Ayrıca " Hiç Şiddet Olmadı: İsveç'in Onbaşı Cezalandırmanın Kaldırılmasından Otuz Yıl" [PDF] adlı ve "Sonuç ne oldu?" Durrant'ın çalışmasıyla oldukça benzer bir zemini kapsıyor.


1
En önemli veri çürütüldü mi? Diyerek şöyle devam etti: "En iyi kanıtlar, şapşalmaya karşı yasa kabul edildikten sonra ortaya çıkan yaş gruplarında 7-14 yaş arası çocuklara yönelik saldırıların en hızlı şekilde arttığını gösteriyor."
user3143

1
Durrant'ın çürütmesinden: "Larzelere polis rapor istatistiklerini sanki gerçek saldırı oranları gibi kullanıyor. Raporlama oranlarının şiddetin yasal ve kültürel tanımlarındaki değişikliklere karşı oldukça savunmasız olduğunu fark etmiyor.

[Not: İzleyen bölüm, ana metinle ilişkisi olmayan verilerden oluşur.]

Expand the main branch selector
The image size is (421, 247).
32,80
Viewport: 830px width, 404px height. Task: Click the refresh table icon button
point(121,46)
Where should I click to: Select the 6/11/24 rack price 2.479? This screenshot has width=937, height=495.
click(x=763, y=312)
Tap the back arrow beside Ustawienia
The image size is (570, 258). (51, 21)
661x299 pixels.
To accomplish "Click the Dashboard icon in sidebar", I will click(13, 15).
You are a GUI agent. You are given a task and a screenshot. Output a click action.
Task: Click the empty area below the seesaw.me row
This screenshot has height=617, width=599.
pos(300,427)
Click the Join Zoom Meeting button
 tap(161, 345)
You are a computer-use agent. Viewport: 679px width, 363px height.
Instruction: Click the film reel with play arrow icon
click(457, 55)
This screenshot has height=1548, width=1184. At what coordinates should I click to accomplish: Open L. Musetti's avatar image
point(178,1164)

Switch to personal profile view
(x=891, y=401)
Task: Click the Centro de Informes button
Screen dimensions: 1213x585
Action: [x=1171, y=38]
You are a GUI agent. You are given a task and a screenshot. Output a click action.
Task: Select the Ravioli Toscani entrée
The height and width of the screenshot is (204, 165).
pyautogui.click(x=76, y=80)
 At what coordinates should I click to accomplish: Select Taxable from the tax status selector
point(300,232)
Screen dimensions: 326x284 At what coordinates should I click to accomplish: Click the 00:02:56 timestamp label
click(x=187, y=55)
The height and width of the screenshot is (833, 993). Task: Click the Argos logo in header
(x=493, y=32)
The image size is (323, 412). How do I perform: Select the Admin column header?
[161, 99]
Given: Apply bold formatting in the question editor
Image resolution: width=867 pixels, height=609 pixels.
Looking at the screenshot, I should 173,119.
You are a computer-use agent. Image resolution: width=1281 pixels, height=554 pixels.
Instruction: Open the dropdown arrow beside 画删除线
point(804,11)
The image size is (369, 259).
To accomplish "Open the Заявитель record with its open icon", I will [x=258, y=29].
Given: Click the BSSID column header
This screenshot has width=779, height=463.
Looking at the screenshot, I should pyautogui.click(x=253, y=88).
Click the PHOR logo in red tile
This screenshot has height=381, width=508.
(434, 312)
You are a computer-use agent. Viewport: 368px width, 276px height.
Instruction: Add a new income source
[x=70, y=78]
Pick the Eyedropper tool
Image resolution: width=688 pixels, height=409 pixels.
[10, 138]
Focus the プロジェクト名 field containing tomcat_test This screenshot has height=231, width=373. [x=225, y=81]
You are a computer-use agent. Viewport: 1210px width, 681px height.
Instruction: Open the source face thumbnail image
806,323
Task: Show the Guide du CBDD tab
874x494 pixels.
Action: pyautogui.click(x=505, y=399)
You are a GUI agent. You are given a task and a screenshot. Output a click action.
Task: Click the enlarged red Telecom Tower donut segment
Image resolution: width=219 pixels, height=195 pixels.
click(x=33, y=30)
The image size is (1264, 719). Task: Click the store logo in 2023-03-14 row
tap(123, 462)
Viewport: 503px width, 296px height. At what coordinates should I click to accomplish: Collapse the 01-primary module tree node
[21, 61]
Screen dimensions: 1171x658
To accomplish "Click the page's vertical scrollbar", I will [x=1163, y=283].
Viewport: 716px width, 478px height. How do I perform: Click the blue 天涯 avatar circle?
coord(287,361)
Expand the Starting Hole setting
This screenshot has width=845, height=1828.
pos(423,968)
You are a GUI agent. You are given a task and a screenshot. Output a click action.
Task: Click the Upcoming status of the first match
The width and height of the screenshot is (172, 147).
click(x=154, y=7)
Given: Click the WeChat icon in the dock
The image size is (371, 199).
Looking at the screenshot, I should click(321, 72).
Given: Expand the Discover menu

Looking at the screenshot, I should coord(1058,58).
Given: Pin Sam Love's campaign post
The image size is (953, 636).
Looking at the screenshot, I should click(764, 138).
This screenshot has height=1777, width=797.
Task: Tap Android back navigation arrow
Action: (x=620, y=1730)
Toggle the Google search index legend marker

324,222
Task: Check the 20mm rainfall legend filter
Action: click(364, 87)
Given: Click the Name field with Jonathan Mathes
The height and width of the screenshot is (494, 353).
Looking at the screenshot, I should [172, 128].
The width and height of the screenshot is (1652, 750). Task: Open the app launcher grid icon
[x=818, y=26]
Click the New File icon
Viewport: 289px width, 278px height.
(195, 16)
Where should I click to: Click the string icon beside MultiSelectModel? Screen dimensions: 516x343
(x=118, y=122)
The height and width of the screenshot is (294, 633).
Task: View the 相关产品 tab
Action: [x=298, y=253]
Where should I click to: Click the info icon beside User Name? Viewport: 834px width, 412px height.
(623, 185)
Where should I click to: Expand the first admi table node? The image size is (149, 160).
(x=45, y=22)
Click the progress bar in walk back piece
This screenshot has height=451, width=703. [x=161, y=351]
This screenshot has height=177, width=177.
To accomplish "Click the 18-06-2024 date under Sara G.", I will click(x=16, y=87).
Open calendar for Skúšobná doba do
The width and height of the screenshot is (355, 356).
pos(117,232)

Ağırlaştırılmış saldırı raporlarından oluşan toplam saldırı raporlarının oranı artmamış, bu da saldırıların raporlanma olasılığının daha yüksek olduğunu, ancak şiddetlerinin artmadığını göstermektedir. "
Craig

Ayrıca: "Ulusal Suç Önleme Konseyi tarafından yapılan bir araştırma, raporlarda görülen artışın çocuklara yönelik şiddette gerçek bir artışı yansıtmadığı sonucunu destekliyor."
Craig

(Durrant'ın yanıt verdiği çok daha fazlası var, daha fazla incelemek isterseniz belgeyi okumanızı tavsiye ederim.)
Craig
Sitemizi kullandığınızda şunları okuyup anladığınızı kabul etmiş olursunuz: Çerez Politikası ve Gizlilik Politikası.
Licensed under cc by-sa 3.0 with attribution required.